Iversen would have been glad to see Harkaway make good, too, only such a concept seemed utterly beyond the bounds of possibility. From the moment the young man had first set foot on the S. S. Herringbone, he had seemed unable to make anything but bad. Even in such a conglomeration of fools under Captain Iverson, his idiocy was of outstanding quality.

The captain, however, had not been wholly beyond reproach in this instance, as he himself knew. Pity he had made such an error about the eleventh planet's moons. It was really such a small mistake. Moons one to eighteen and twenty to forty-six still appeared to be cinders. It was all too easy for the spectroscope to overlook Flimbot, the nineteenth.

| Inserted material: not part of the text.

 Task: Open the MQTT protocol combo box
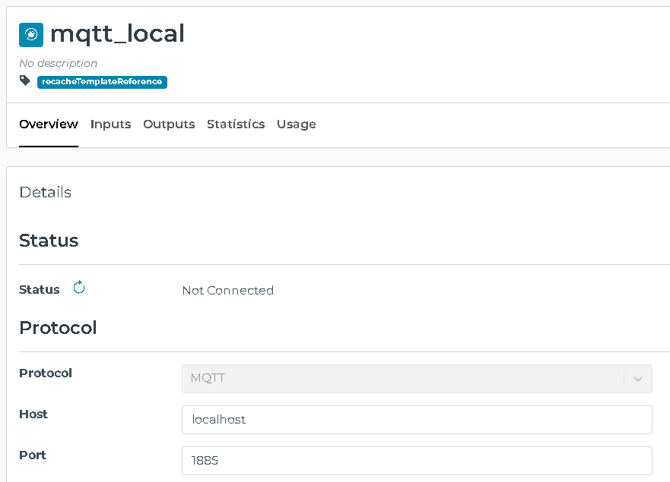tap(417, 379)
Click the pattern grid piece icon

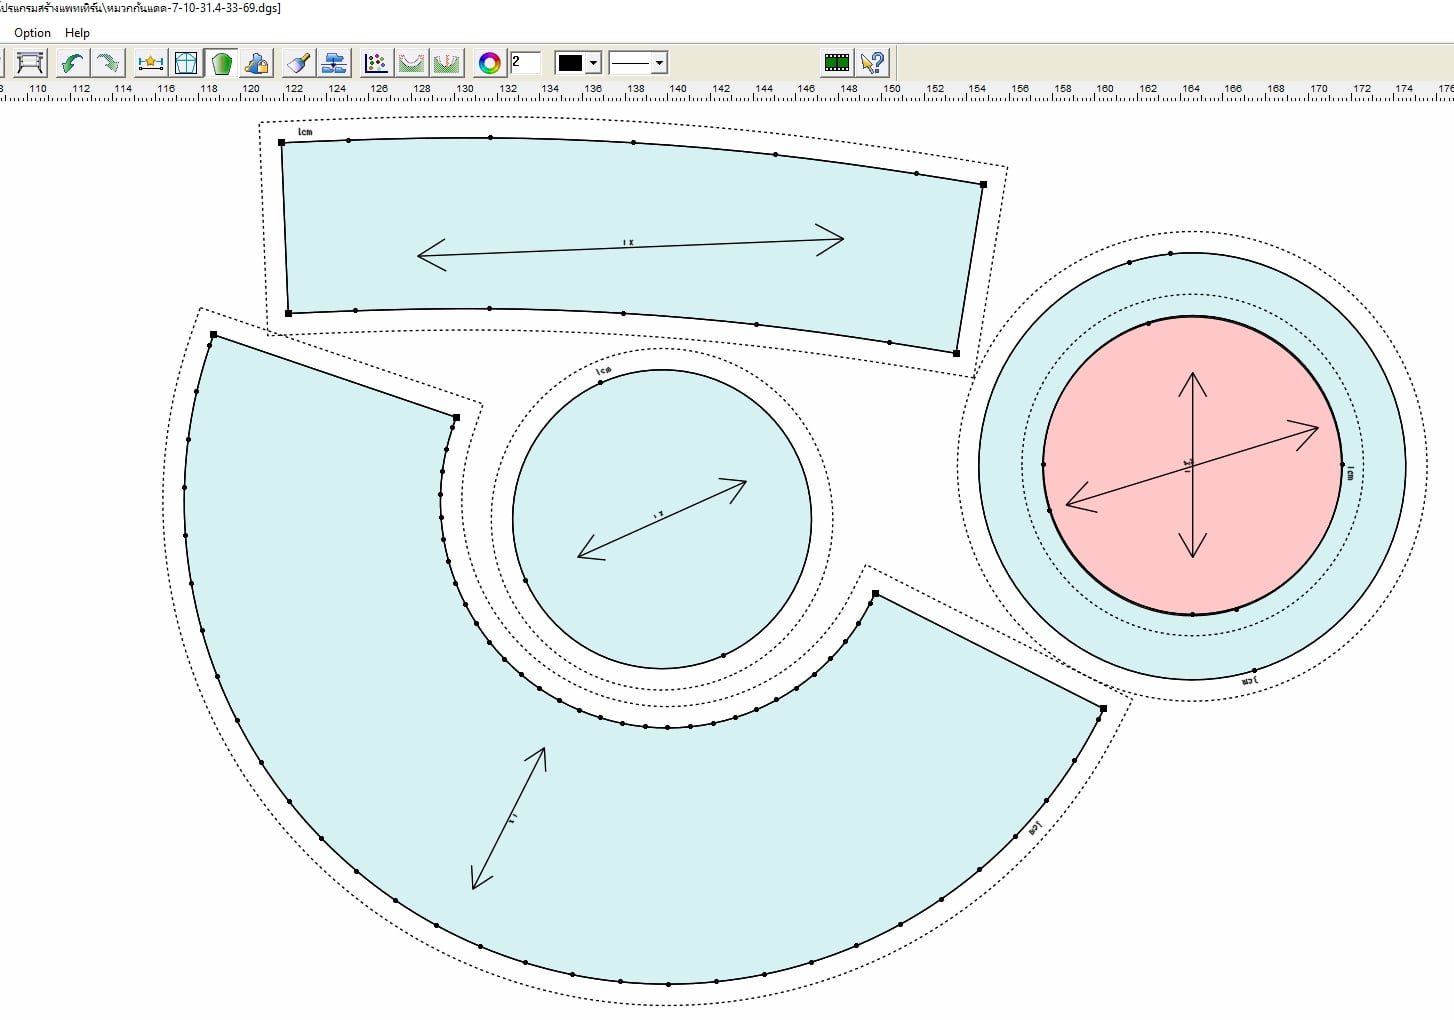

But it would be Flimbot which had turned out to be a green and pleasant planet, very similar to Earth. Or so Harkaway reported on the intercom.

"And the other forty-five aren't really moons at all," he began. "They're—"

"You can tell me all that when we reach Flimbot," Iversen interrupted, "which should be in about six hours. Remember, that intercom uses a lot of power and we're tight on fuel."

But it proved to be more than six days later before the ship reached Flimbot. This was owing to certain mechanical difficulties that arose when the crew tried to lift the mother ship from the third planet, on which it was based. For sentimental reasons, the IEE(E) always tried to establish its prime base on the third planet of a system. Anyhow, when the Herringbone was on the point of takeoff, it was discovered that the rock-eating species which was the only life on the third planet had eaten all the projecting metal parts on the ship, including the rocket-exhaust tubes, the airlock handles and the chromium trim.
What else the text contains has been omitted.